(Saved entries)
------------------------------------

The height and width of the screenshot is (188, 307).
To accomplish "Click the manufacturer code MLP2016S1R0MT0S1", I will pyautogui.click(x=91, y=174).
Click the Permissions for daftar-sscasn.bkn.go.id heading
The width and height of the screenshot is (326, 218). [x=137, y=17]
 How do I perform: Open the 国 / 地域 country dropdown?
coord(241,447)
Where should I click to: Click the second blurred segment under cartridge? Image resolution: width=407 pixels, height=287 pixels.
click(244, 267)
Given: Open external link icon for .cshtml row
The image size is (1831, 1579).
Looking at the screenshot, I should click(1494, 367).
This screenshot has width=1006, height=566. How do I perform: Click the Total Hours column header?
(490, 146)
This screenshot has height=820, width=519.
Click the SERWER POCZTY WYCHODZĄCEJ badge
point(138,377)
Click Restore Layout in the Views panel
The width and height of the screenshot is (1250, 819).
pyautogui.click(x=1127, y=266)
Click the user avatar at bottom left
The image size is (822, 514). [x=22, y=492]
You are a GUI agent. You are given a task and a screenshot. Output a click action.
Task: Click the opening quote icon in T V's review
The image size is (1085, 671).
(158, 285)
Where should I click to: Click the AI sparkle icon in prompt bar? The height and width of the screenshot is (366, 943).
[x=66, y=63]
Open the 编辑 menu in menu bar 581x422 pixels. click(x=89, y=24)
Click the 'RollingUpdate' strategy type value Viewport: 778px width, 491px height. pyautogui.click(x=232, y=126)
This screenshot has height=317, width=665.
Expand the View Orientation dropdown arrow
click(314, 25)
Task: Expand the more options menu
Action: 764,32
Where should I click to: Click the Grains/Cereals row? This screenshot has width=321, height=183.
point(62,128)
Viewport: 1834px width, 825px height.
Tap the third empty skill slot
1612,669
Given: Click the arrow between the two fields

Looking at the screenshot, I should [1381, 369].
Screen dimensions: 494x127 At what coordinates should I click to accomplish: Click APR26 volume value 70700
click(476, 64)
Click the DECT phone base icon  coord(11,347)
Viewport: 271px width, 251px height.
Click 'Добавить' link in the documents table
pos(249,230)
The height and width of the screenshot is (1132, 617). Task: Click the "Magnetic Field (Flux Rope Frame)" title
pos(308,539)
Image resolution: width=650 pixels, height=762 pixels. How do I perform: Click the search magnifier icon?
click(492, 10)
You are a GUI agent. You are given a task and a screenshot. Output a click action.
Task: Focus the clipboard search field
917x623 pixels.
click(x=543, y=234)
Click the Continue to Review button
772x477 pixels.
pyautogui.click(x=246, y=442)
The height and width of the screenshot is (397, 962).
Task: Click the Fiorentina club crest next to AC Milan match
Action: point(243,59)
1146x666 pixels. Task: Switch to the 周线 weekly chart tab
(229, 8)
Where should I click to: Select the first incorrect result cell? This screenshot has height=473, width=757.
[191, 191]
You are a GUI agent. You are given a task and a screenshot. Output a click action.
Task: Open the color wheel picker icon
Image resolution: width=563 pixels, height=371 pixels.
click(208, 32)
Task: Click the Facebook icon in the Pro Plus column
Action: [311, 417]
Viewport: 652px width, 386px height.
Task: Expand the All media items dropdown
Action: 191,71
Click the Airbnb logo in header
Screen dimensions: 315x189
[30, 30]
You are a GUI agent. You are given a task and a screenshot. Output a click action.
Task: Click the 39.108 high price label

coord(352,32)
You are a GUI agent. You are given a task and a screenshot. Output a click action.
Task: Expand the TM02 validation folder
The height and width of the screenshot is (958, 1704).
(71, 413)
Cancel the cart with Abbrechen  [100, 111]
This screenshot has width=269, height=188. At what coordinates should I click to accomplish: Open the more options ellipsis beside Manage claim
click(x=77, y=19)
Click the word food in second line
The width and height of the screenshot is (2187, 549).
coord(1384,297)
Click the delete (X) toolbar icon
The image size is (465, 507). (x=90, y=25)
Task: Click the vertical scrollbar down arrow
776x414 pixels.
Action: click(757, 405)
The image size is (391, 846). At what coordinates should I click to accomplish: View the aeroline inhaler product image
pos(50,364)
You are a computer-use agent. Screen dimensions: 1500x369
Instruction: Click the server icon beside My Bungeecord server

------------------------------------

WORK INSTRUCTIONS:
Copy out the entries above without altering a single character.

ANSWER AREA:
The height and width of the screenshot is (188, 307).
To accomplish "Click the manufacturer code MLP2016S1R0MT0S1", I will pyautogui.click(x=91, y=174).
Click the Permissions for daftar-sscasn.bkn.go.id heading
The width and height of the screenshot is (326, 218). [x=137, y=17]
 How do I perform: Open the 国 / 地域 country dropdown?
coord(241,447)
Where should I click to: Click the second blurred segment under cartridge? Image resolution: width=407 pixels, height=287 pixels.
click(244, 267)
Given: Open external link icon for .cshtml row
The image size is (1831, 1579).
Looking at the screenshot, I should click(1494, 367).
This screenshot has width=1006, height=566. How do I perform: Click the Total Hours column header?
(490, 146)
This screenshot has height=820, width=519.
Click the SERWER POCZTY WYCHODZĄCEJ badge
point(138,377)
Click Restore Layout in the Views panel
The width and height of the screenshot is (1250, 819).
pyautogui.click(x=1127, y=266)
Click the user avatar at bottom left
The image size is (822, 514). [x=22, y=492]
You are a GUI agent. You are given a task and a screenshot. Output a click action.
Task: Click the opening quote icon in T V's review
The image size is (1085, 671).
(158, 285)
Where should I click to: Click the AI sparkle icon in prompt bar? The height and width of the screenshot is (366, 943).
[x=66, y=63]
Open the 编辑 menu in menu bar 581x422 pixels. click(x=89, y=24)
Click the 'RollingUpdate' strategy type value Viewport: 778px width, 491px height. pyautogui.click(x=232, y=126)
This screenshot has height=317, width=665.
Expand the View Orientation dropdown arrow
click(314, 25)
Task: Expand the more options menu
Action: 764,32
Where should I click to: Click the Grains/Cereals row? This screenshot has width=321, height=183.
point(62,128)
Viewport: 1834px width, 825px height.
Tap the third empty skill slot
1612,669
Given: Click the arrow between the two fields

Looking at the screenshot, I should [1381, 369].
Screen dimensions: 494x127 At what coordinates should I click to accomplish: Click APR26 volume value 70700
click(476, 64)
Click the DECT phone base icon  coord(11,347)
Viewport: 271px width, 251px height.
Click 'Добавить' link in the documents table
pos(249,230)
The height and width of the screenshot is (1132, 617). Task: Click the "Magnetic Field (Flux Rope Frame)" title
pos(308,539)
Image resolution: width=650 pixels, height=762 pixels. How do I perform: Click the search magnifier icon?
click(492, 10)
You are a GUI agent. You are given a task and a screenshot. Output a click action.
Task: Focus the clipboard search field
917x623 pixels.
click(x=543, y=234)
Click the Continue to Review button
772x477 pixels.
pyautogui.click(x=246, y=442)
The height and width of the screenshot is (397, 962).
Task: Click the Fiorentina club crest next to AC Milan match
Action: point(243,59)
1146x666 pixels. Task: Switch to the 周线 weekly chart tab
(229, 8)
Where should I click to: Select the first incorrect result cell? This screenshot has height=473, width=757.
[191, 191]
You are a GUI agent. You are given a task and a screenshot. Output a click action.
Task: Open the color wheel picker icon
Image resolution: width=563 pixels, height=371 pixels.
click(208, 32)
Task: Click the Facebook icon in the Pro Plus column
Action: [311, 417]
Viewport: 652px width, 386px height.
Task: Expand the All media items dropdown
Action: 191,71
Click the Airbnb logo in header
Screen dimensions: 315x189
[30, 30]
You are a GUI agent. You are given a task and a screenshot. Output a click action.
Task: Click the 39.108 high price label

coord(352,32)
You are a GUI agent. You are given a task and a screenshot. Output a click action.
Task: Expand the TM02 validation folder
The height and width of the screenshot is (958, 1704).
(71, 413)
Cancel the cart with Abbrechen  [100, 111]
This screenshot has width=269, height=188. At what coordinates should I click to accomplish: Open the more options ellipsis beside Manage claim
click(x=77, y=19)
Click the word food in second line
The width and height of the screenshot is (2187, 549).
coord(1384,297)
Click the delete (X) toolbar icon
The image size is (465, 507). (x=90, y=25)
Task: Click the vertical scrollbar down arrow
776x414 pixels.
Action: click(757, 405)
The image size is (391, 846). At what coordinates should I click to accomplish: View the aeroline inhaler product image
pos(50,364)
You are a computer-use agent. Screen dimensions: 1500x369
Instruction: Click the server icon beside My Bungeecord server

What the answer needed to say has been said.